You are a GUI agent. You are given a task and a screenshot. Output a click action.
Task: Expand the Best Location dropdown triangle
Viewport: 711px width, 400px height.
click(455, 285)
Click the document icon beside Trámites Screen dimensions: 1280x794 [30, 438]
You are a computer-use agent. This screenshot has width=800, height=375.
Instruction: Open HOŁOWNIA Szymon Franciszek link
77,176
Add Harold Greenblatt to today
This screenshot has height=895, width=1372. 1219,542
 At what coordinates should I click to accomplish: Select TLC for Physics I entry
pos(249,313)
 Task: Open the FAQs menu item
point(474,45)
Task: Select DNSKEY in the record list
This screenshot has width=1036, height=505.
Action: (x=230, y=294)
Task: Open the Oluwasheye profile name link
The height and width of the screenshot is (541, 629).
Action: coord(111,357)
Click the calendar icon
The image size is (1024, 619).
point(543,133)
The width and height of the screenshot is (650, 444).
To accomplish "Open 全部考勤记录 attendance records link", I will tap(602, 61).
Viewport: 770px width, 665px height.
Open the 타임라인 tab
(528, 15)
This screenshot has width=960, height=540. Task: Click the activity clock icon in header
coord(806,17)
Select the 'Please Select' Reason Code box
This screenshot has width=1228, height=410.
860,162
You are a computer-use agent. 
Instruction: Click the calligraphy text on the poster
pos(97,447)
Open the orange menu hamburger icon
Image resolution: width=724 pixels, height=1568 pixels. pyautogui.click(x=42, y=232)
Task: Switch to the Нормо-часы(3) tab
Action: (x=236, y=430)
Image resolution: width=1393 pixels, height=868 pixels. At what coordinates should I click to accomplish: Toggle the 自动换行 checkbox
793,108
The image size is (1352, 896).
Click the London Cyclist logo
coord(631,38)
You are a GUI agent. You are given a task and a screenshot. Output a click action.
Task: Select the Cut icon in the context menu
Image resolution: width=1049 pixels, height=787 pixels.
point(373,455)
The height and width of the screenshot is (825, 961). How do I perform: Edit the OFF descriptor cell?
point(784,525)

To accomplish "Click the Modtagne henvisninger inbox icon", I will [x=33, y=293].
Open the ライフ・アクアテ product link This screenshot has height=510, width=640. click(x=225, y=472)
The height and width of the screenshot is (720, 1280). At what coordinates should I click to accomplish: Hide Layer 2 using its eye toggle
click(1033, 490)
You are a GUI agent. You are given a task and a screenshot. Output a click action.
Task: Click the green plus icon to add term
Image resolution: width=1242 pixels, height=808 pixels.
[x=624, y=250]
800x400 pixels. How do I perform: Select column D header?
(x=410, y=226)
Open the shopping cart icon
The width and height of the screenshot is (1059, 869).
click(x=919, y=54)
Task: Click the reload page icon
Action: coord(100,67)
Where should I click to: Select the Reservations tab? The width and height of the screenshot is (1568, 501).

+ + + + +

_Task to complete_
What is the number of lines in the entries above that include the word "computer"? Answer with that number alone.

_Task response_
2